TEXT EXCERPT
◆ ◆ ◆

Prometheus + Grafana Monitoring

This guide walks you through setting up comprehensive monitoring for qtap using Prometheus for metrics collection and Grafana for visualization. By the end, you'll have dashboards showing request rates, error rates, latency percentiles, and traffic patterns.

What You'll Build

  • Prometheus scraping qtap metrics every 15 seconds

  • Grafana dashboard visualizing HTTP traffic patterns

  • Alerts for high error rates and latency spikes

  • RED metrics (Rate, Errors, Duration) for all observed traffic

Prerequisites

  • Qtap installed and running (see Getting Started)

  • Docker or Kubernetes environment

  • Basic familiarity with Prometheus and Grafana

Step 0: Enable HTTP Metrics Plugin

Update Your Qtap Configuration

Edit your qtap configuration file to include the http_metrics plugin:

version: 2

services:
  event_stores:
    - type: stdout
  object_stores:
    - type: stdout

stacks:
  monitoring_stack:
    plugins:
      # HTTP capture plugin (optional - for logging/storage)
      - type: http_capture
        config:
          level: summary
          format: json

      # HTTP metrics plugin (REQUIRED for Prometheus metrics)
      - type: http_metrics

tap:
  direction: egress
  http:
    stack: monitoring_stack

Restart Qtap

After adding the plugin, restart qtap:

# Docker
docker restart qtap

# Kubernetes
kubectl rollout restart daemonset/qtap

Step 1: Verify Metrics Are Available

First, confirm qtap is exposing HTTP metrics:

# Check qtap is running
docker ps | grep qtap

# Access metrics endpoint
curl http://localhost:10001/metrics | grep qtap_http_requests_total

You should see Prometheus-formatted metrics:

# HELP qtap_http_requests_total Total HTTP requests observed
# TYPE qtap_http_requests_total counter
qtap_http_requests_total{host="httpbin.org",method="GET",protocol="http2",status_code="200"} 5

If metrics exist but show zero, generate test traffic:

# Generate test traffic
curl https://httpbin.org/get

# Check metrics again (wait 5 seconds for metrics to update)

◆ ◆ ◆

EXTRACTED INFORMATION

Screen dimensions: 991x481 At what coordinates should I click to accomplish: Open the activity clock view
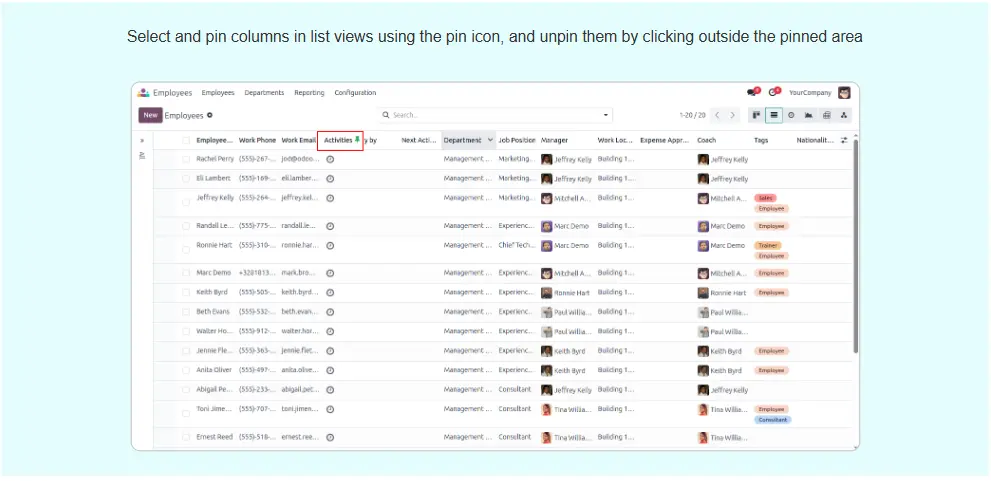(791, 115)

◆ ◆ ◆

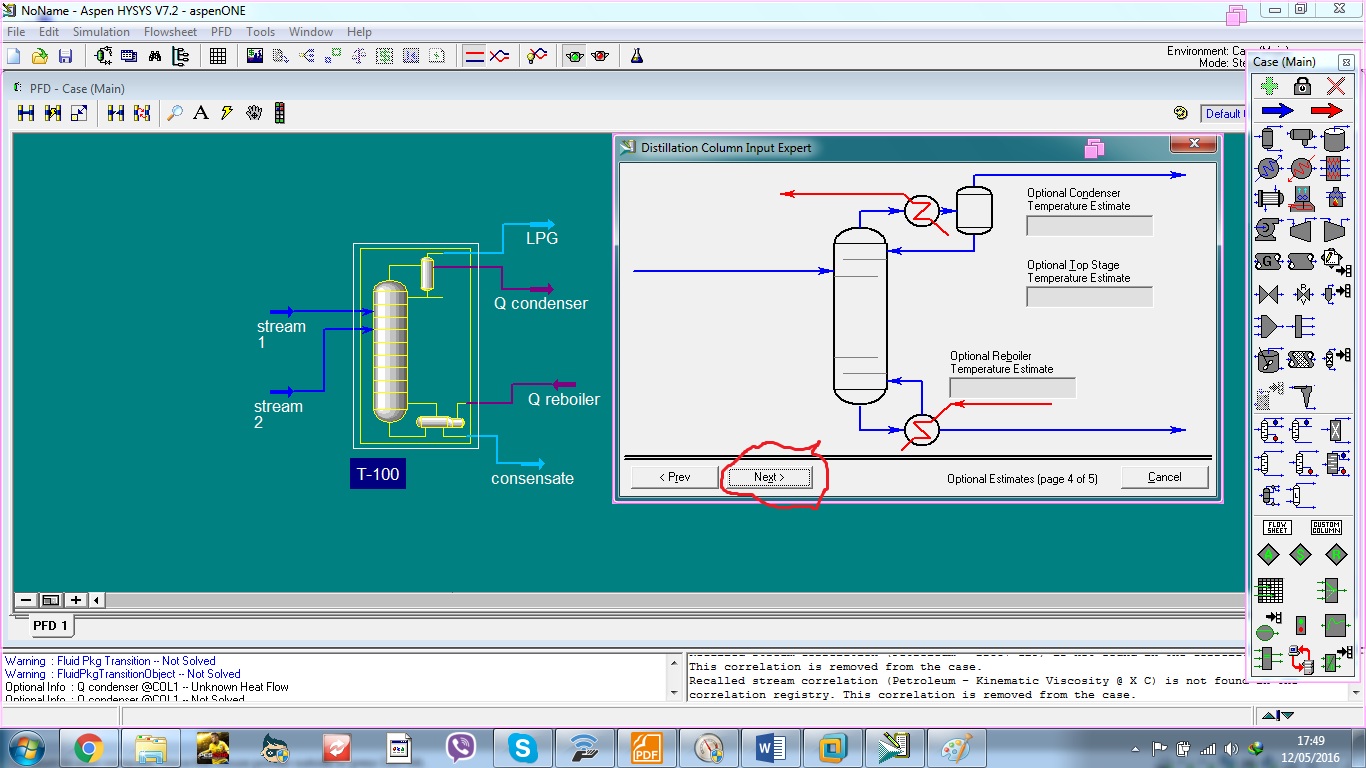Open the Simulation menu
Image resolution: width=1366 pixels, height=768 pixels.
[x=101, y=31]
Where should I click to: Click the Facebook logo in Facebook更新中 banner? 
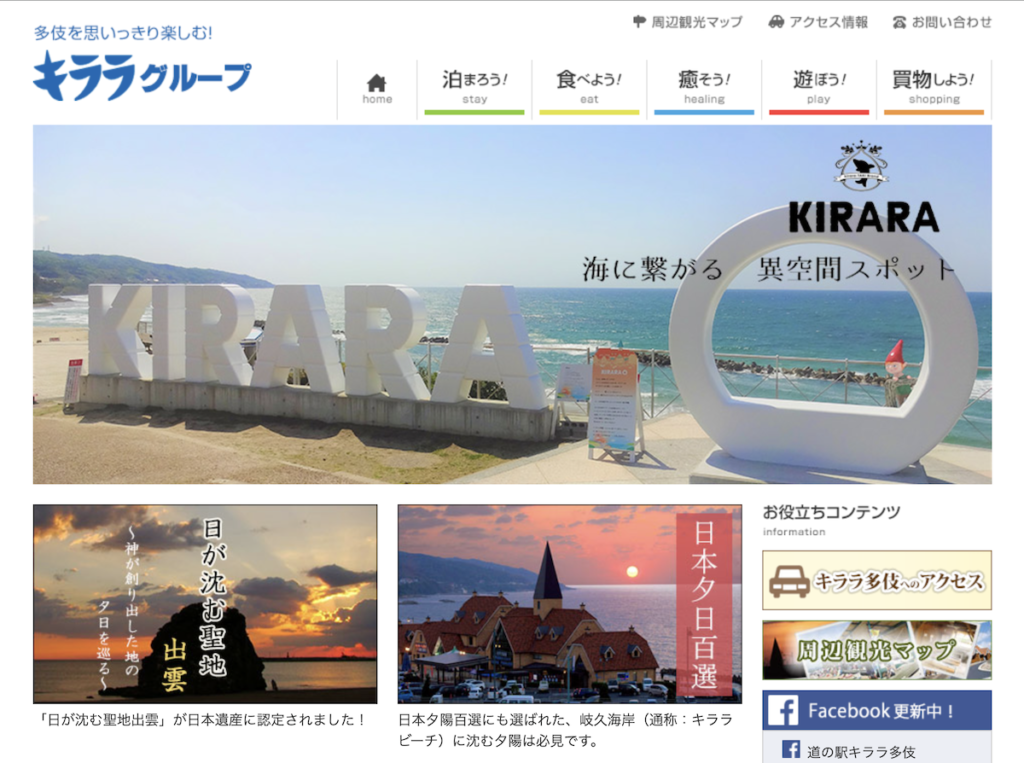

◆ ◆ ◆

DIRECTION
In the Prometheus and Grafana monitoring guide, how often does Prometheus scrape qtap metrics?

ANSWER TO THE EXERCISE
Every 15 seconds.